* **TASK OBJECTIVE**
Apart from the pictures, every entry must be retyped exactly.
---------- RECORD EXCERPTS ----------
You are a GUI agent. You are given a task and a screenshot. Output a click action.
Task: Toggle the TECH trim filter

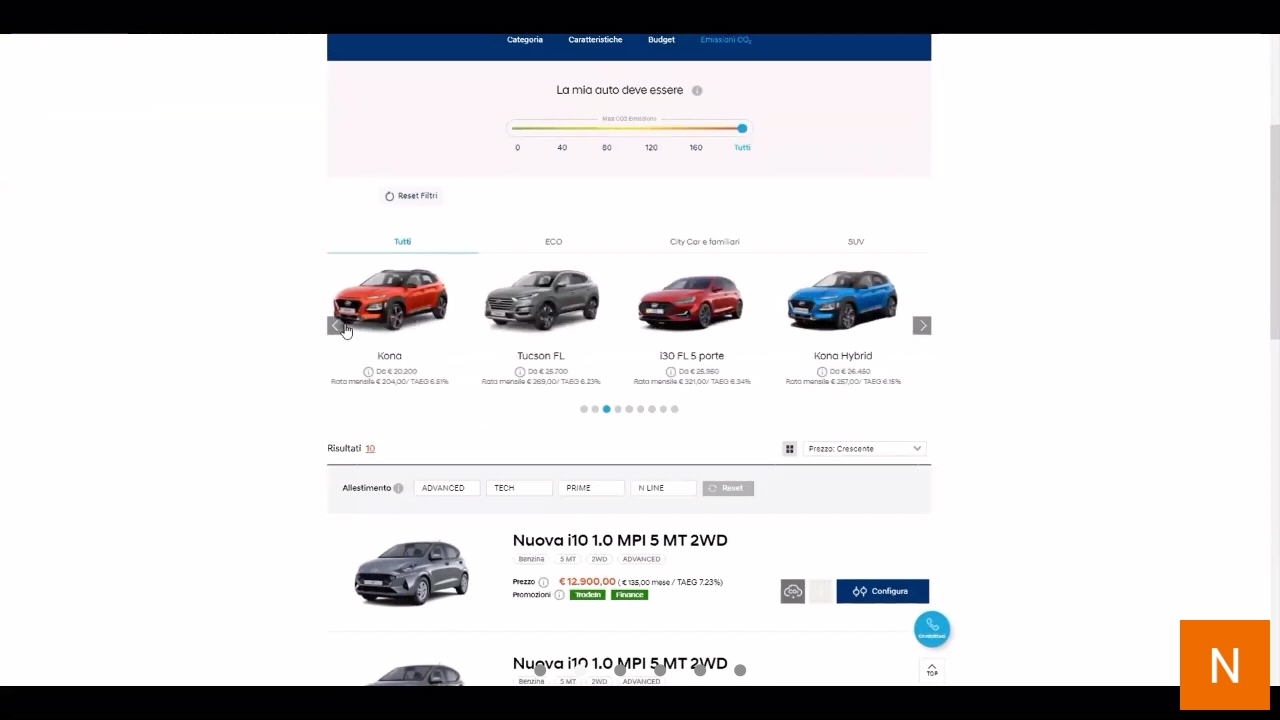(x=519, y=488)
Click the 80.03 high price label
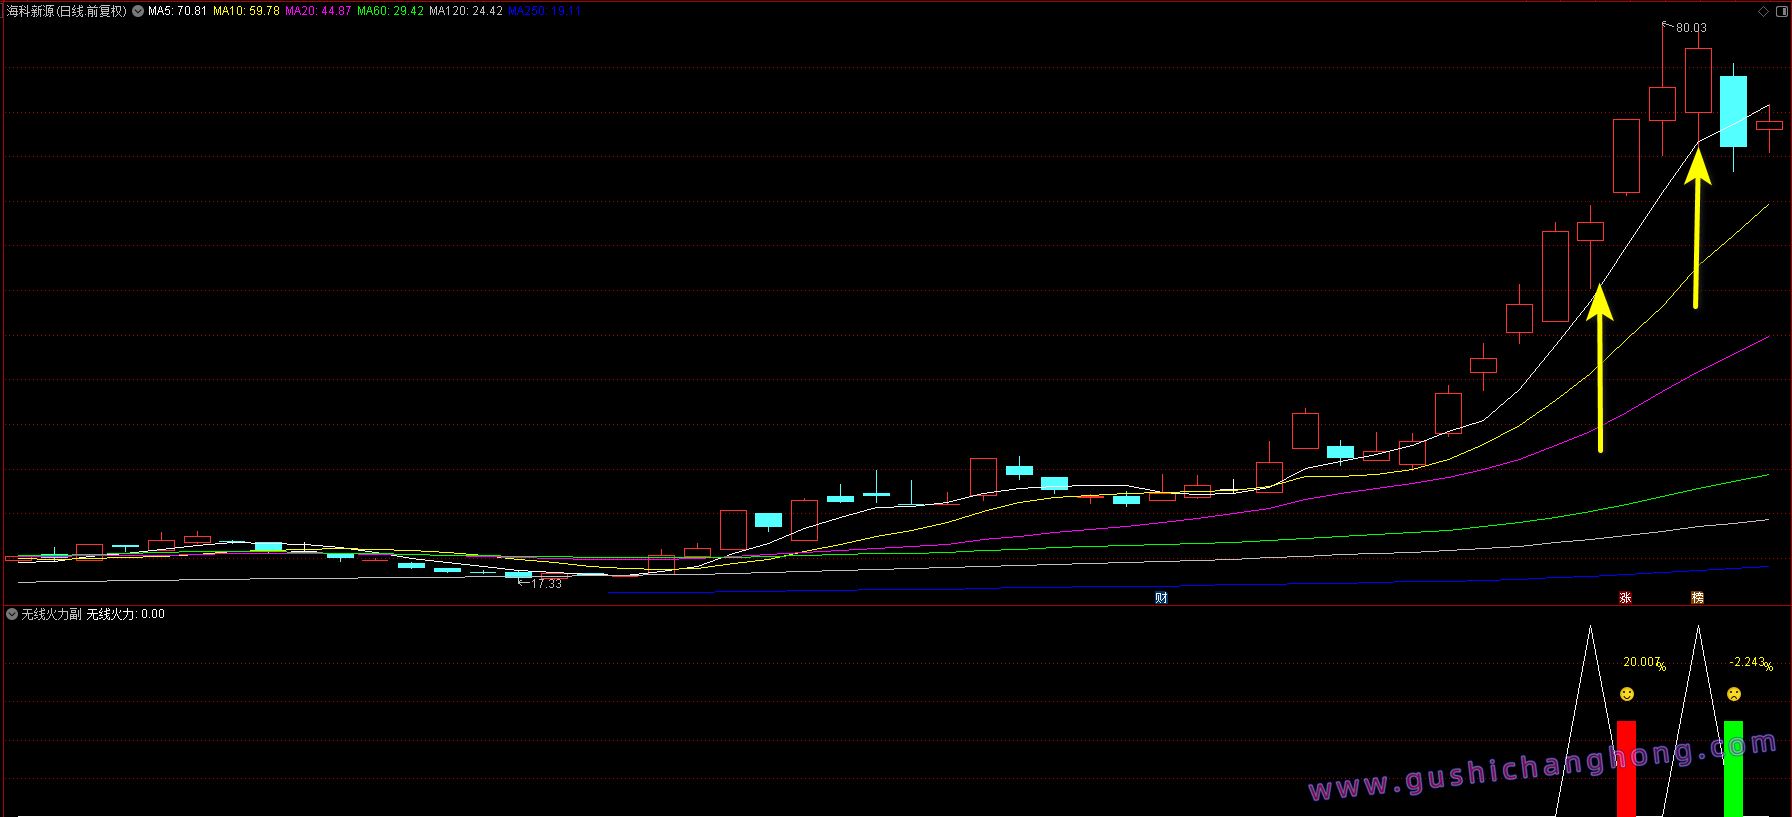 [1691, 28]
----------
* **WRITTEN REPLY**
You are a GUI agent. You are given a task and a screenshot. Output a click action.
Task: Toggle the TECH trim filter

(x=519, y=488)
Click the 80.03 high price label
 [1691, 28]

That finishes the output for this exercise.